Jean-Louis Borloo et François Bayrou sont sur le point d'officialiser leur union.

Jean-Louis Borloo et François Bayrou sont sur le point d'officialiser leur union. - -

A 24 heures de la conférence de presse commune entre Jean-Louis Borloo et François Bayrou, retour sur les enjeux d’un rapprochement Modem-UDI très stratégique.

Le rapprochement était connu. Il ne manquait plus que le faire-part. Dimanche, François Bayrou et Jean-Louis Borloo, respectivement dirigeants du MoDem et de l’UDI, ont annoncé sur Twitter une conférence de presse commune mardi 5 novembre, pour annoncer les termes de leur union.

> Se poser en opposants

Le but pour les deux dirigeants: se poser ensemble en opposants crédibles. "Les Français rejettent violemment le pouvoir socialiste, ils sont coincés entre une UMP dont ils ne manifestent pas le désir et une extrême droite qui leur sert d'exutoire", analyse le porte-parole des députés UDI, Jean-Christophe Lagarde.
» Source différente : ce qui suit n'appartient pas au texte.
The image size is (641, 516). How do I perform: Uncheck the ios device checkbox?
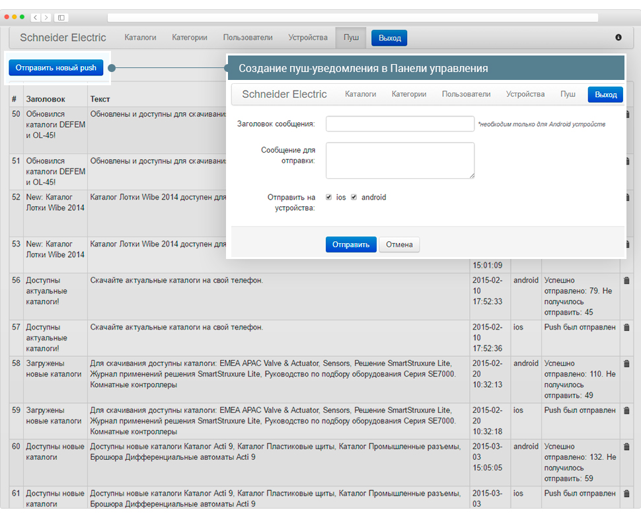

L’idée est donc, pour cette formation à deux têtes, de se poser comme une "alternative" au FN, dont la poussée dans les sondages inquiète.

Pour cela, les deux camps ont élaboré une charte commune. Sans prévoir la naissance d’un nouveau parti, elle officialise la création d’un bureau national réunissant les parlementaires MoDem et UDI. "Pas de fusion, mais une coopération", précise Marc Fesneau, secrétaire général du MoDem, à BFMTV.com. Selon le texte, les deux partis se présenteront ensemble aux élections. Et se posent dans l’opposition au gouvernement, au niveau local comme national.

> Préparer les élections de 2014

Mais localement, les choses se passent différemment. A commencer par Paris: samedi, Jean-François Martins, l’unique conseiller de Paris MoDem, a décidé de soutenir la candidate socialiste, Anne Hidalgo, rejetant "le choix d'une alliance avec la droite parisienne". Conséquence de sa décision: Jean-François Martins sera exclu du MoDem.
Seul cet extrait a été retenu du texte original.